_YOUR INSTRUCTIONS_:
Copy exactly, please, the lines of the data from its start through the line containing "Contact Us (548, 1986)".

== Segment start ==

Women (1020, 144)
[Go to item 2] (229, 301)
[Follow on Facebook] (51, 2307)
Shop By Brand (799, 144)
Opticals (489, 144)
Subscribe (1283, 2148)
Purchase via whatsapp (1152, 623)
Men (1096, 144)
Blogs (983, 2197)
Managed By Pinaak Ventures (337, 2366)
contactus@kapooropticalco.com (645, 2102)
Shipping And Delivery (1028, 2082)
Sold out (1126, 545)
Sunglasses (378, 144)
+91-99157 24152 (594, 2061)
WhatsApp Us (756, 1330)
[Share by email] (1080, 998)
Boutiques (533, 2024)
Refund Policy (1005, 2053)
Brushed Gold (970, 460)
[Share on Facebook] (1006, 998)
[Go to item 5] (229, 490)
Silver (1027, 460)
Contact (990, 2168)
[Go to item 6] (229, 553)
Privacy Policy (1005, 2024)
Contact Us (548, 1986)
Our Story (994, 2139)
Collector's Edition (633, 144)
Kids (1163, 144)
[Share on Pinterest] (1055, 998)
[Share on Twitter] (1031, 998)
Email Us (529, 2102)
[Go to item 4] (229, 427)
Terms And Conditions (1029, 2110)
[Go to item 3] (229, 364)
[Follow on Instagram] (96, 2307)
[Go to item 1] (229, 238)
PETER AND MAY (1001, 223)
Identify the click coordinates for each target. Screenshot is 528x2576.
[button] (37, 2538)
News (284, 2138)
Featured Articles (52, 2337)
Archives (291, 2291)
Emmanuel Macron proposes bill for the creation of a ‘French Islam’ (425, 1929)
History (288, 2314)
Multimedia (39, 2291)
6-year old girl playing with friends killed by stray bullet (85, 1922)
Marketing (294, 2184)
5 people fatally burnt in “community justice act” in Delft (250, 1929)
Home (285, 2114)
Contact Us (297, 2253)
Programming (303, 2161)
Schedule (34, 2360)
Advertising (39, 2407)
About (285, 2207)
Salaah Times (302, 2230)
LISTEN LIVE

== Segment end ==

_COMPLETED TASK_:
Women (1020, 144)
[Go to item 2] (229, 301)
[Follow on Facebook] (51, 2307)
Shop By Brand (799, 144)
Opticals (489, 144)
Subscribe (1283, 2148)
Purchase via whatsapp (1152, 623)
Men (1096, 144)
Blogs (983, 2197)
Managed By Pinaak Ventures (337, 2366)
contactus@kapooropticalco.com (645, 2102)
Shipping And Delivery (1028, 2082)
Sold out (1126, 545)
Sunglasses (378, 144)
+91-99157 24152 (594, 2061)
WhatsApp Us (756, 1330)
[Share by email] (1080, 998)
Boutiques (533, 2024)
Refund Policy (1005, 2053)
Brushed Gold (970, 460)
[Share on Facebook] (1006, 998)
[Go to item 5] (229, 490)
Silver (1027, 460)
Contact (990, 2168)
[Go to item 6] (229, 553)
Privacy Policy (1005, 2024)
Contact Us (548, 1986)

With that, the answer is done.